• _EXERCISE REQUIREMENTS_:
Can you copy the records below word for word, starting from their first line and ending with the line that contains "Action: point(685,947)"?

• _THE RECORDS_:

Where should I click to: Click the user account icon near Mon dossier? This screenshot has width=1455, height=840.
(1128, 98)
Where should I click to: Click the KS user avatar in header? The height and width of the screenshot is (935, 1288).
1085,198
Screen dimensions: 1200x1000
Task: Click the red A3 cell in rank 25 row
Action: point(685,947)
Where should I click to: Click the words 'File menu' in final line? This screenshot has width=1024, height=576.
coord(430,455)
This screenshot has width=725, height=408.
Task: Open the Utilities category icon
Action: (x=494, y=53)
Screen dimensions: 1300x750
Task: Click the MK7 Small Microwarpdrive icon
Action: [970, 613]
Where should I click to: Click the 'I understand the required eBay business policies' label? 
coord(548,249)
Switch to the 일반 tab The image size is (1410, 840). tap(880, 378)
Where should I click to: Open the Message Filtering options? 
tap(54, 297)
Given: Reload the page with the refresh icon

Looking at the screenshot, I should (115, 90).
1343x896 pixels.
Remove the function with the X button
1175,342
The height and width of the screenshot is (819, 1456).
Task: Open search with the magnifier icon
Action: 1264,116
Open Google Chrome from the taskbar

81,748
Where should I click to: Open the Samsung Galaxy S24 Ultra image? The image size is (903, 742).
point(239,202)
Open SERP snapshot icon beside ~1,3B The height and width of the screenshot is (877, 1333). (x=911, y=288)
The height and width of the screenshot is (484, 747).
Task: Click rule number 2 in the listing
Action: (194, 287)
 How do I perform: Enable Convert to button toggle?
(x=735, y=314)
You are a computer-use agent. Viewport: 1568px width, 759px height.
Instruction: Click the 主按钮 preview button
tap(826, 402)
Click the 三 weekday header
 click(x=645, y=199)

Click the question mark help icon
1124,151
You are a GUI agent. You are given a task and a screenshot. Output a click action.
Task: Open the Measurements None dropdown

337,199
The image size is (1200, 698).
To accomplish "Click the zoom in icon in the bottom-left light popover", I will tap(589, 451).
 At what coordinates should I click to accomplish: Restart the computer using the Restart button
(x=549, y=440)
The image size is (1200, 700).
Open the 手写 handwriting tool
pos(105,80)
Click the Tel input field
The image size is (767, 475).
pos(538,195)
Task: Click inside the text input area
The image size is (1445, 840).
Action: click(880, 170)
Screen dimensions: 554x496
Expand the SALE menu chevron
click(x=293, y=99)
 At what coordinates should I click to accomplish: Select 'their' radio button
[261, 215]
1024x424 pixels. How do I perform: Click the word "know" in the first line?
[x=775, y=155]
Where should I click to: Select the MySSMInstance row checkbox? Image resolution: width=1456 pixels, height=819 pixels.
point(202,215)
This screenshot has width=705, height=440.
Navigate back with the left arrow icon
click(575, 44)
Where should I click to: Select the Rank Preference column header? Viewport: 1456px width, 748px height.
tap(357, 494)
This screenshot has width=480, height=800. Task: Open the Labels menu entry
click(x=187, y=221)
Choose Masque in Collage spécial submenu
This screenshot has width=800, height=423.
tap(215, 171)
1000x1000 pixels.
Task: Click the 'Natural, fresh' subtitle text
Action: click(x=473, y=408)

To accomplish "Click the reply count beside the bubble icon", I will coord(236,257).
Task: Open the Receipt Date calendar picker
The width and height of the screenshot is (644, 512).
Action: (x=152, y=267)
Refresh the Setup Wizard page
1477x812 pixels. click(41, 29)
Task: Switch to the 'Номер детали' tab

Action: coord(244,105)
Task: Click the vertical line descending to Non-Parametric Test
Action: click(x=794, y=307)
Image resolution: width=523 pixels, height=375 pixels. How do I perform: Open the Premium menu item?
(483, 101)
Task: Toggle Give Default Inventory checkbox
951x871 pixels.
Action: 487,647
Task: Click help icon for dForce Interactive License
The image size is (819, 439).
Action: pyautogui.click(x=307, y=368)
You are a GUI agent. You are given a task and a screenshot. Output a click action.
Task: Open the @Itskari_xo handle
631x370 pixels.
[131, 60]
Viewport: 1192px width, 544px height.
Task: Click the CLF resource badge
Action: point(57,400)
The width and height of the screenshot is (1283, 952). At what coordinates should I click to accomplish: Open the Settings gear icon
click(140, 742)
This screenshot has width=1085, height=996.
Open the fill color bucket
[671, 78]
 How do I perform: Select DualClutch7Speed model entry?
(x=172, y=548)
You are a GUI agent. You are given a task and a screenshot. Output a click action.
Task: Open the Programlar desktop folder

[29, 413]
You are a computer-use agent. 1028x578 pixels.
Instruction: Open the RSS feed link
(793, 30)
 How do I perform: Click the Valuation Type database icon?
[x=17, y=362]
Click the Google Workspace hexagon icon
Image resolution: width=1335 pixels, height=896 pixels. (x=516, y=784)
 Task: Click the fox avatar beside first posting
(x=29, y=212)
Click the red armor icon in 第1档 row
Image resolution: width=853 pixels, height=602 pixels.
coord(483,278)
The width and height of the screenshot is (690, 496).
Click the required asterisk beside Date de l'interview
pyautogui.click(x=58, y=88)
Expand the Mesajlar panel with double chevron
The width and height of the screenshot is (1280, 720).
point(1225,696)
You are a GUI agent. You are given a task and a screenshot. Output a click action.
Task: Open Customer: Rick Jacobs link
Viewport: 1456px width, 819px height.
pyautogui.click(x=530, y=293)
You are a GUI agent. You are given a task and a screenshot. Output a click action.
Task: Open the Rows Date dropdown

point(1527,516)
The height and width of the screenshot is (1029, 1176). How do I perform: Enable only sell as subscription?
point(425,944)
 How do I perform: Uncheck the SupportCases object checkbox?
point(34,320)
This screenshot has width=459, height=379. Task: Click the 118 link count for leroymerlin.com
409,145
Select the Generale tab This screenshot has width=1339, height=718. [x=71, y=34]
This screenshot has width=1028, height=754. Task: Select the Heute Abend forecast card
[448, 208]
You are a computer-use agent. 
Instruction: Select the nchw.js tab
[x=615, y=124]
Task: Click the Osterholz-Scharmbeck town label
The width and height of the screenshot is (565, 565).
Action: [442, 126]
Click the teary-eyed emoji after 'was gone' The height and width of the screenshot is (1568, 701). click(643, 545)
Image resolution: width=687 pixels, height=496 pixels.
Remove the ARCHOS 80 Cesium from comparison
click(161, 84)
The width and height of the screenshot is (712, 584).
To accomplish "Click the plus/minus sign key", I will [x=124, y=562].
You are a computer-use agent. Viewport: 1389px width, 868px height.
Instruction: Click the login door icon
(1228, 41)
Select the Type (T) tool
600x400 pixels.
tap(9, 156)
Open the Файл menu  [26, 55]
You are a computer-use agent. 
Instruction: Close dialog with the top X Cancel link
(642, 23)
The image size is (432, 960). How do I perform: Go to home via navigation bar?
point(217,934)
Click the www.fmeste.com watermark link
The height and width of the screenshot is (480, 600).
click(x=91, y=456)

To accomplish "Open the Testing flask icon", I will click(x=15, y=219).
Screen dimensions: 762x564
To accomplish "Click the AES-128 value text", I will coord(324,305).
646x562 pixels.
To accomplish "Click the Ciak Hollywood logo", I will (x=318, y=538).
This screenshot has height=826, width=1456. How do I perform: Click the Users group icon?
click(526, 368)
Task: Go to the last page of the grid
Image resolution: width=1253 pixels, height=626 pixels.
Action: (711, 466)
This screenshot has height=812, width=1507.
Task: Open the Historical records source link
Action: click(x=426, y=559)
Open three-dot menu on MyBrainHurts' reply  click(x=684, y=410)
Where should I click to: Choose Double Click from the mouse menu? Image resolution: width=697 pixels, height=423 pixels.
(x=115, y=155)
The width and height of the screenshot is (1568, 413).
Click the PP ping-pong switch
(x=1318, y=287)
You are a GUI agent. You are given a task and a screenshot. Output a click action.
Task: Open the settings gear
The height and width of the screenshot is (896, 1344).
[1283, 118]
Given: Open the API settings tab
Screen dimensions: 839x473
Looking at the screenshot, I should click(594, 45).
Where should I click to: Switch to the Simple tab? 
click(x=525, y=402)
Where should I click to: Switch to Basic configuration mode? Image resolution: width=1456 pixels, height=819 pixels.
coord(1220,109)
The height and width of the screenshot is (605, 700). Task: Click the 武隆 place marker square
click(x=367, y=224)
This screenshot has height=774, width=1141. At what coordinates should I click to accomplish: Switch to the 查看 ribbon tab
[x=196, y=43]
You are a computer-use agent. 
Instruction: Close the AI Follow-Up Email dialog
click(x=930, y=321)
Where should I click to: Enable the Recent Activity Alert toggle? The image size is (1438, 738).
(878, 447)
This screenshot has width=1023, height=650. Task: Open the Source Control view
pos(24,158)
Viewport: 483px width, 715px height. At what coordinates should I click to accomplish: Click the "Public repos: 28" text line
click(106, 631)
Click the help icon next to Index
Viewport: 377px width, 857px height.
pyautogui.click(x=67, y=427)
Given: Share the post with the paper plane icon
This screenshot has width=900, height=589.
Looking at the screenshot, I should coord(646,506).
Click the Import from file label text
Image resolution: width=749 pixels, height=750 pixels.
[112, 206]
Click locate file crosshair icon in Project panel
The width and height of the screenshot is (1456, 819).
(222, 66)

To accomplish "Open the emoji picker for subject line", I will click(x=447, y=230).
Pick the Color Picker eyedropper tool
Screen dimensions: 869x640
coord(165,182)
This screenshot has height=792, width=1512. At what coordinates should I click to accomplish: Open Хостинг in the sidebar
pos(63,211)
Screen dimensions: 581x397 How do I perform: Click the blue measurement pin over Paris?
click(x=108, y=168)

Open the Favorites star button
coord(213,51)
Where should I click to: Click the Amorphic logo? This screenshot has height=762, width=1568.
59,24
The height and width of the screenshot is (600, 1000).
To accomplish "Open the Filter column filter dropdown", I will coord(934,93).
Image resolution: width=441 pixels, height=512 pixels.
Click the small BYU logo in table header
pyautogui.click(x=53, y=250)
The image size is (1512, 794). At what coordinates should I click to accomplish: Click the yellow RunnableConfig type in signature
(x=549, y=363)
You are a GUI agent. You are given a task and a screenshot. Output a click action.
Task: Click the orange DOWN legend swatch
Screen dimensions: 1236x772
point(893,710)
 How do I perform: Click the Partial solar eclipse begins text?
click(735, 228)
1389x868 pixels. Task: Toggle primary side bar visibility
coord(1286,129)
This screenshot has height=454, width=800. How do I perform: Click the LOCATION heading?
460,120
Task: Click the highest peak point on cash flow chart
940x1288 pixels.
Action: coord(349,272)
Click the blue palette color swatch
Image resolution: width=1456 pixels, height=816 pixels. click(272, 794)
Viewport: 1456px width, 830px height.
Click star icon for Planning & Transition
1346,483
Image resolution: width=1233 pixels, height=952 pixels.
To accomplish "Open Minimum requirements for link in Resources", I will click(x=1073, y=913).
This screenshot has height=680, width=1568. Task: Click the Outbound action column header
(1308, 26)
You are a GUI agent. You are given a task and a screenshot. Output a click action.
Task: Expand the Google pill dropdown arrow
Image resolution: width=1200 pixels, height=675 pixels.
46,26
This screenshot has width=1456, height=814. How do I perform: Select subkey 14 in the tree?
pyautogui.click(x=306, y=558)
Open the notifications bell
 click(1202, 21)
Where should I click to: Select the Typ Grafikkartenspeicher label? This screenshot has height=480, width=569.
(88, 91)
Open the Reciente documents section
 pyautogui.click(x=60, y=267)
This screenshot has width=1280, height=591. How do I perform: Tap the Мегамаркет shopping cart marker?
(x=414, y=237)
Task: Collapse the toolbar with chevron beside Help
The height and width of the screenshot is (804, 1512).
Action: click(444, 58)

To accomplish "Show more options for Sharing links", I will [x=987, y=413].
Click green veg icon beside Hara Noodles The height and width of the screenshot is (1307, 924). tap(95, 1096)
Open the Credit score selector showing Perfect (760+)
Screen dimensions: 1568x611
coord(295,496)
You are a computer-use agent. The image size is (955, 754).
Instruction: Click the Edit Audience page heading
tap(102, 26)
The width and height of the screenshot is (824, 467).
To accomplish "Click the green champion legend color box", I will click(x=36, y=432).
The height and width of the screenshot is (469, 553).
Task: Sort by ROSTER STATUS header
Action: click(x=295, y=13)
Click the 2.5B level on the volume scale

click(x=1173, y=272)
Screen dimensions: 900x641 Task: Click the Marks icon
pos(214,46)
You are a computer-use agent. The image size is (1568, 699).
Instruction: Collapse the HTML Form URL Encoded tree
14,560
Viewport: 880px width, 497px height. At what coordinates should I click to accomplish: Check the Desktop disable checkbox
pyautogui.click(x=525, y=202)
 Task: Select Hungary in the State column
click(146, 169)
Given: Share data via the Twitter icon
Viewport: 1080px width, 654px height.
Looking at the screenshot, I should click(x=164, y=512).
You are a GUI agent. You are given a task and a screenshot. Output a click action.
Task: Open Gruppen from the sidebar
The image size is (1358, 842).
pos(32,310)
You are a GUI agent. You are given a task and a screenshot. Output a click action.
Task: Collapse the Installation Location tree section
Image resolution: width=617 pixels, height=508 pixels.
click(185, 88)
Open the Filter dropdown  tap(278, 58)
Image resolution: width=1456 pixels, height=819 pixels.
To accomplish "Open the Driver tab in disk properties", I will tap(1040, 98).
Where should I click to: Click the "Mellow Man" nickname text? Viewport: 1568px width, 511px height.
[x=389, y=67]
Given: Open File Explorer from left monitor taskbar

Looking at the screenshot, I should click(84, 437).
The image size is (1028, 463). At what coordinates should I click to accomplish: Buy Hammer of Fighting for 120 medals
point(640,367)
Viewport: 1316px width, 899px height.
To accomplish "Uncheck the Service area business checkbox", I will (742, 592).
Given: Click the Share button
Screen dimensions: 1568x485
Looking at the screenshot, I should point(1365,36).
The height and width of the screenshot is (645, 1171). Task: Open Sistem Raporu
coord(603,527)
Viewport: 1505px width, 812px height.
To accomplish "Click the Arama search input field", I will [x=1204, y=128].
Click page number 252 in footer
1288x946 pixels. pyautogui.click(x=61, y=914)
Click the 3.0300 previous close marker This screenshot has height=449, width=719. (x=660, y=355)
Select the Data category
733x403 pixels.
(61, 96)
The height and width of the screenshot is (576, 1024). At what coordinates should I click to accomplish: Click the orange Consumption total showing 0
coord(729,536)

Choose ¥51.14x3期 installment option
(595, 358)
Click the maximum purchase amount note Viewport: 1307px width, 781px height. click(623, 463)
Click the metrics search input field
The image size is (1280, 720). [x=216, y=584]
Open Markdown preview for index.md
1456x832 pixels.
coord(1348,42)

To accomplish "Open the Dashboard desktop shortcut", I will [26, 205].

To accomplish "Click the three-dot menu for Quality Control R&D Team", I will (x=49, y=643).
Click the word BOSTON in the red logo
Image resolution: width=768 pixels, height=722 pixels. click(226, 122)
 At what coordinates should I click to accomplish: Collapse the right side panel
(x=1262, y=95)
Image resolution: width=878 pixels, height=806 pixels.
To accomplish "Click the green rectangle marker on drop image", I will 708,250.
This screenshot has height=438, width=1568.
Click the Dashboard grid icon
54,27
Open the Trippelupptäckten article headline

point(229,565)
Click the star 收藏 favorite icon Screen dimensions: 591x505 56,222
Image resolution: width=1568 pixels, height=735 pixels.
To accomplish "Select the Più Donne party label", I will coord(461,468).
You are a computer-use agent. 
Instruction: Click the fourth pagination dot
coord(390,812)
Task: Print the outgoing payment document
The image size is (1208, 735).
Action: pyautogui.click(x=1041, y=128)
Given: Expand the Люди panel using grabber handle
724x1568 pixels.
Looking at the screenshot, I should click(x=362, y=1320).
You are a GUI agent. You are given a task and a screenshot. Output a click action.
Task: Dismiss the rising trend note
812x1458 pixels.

• _WRITTEN RESPONSE_:
Where should I click to: Click the user account icon near Mon dossier? This screenshot has width=1455, height=840.
(1128, 98)
Where should I click to: Click the KS user avatar in header? The height and width of the screenshot is (935, 1288).
1085,198
Screen dimensions: 1200x1000
Task: Click the red A3 cell in rank 25 row
Action: point(685,947)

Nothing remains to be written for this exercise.